> What to do
Set down the data below without change, skipping the pictures it holds.

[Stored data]

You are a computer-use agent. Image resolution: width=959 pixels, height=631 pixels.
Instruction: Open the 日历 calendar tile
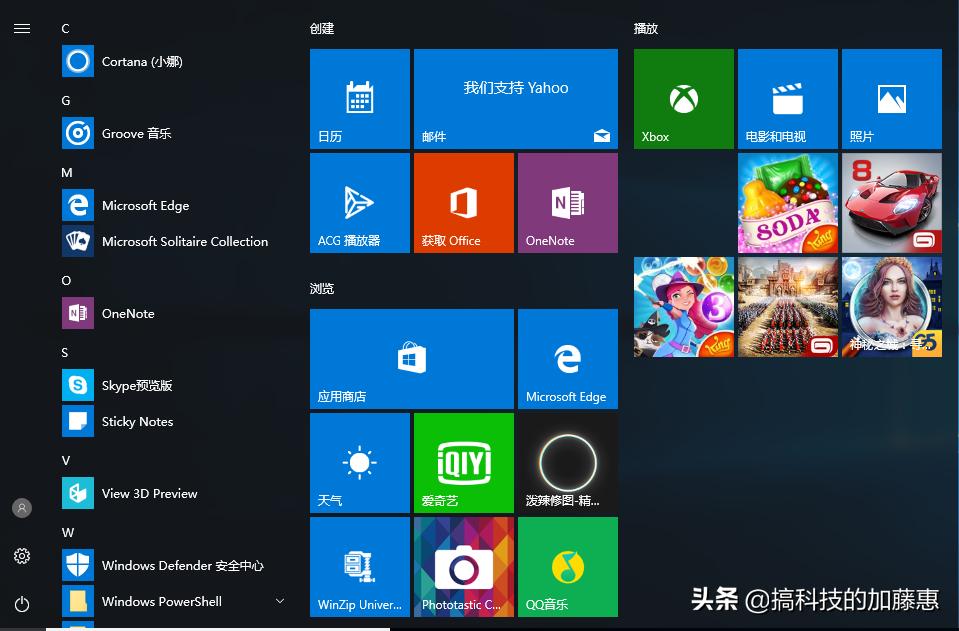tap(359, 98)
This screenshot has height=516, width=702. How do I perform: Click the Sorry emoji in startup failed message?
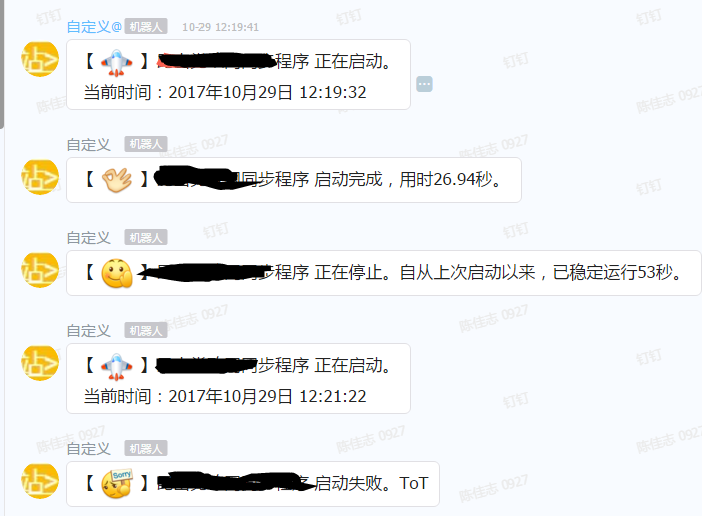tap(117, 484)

> Exercise output
You are a computer-use agent. Image resolution: width=959 pixels, height=631 pixels.
Instruction: Open the 日历 calendar tile
tap(359, 98)
This screenshot has height=516, width=702. How do I perform: Click the Sorry emoji in startup failed message?
tap(117, 484)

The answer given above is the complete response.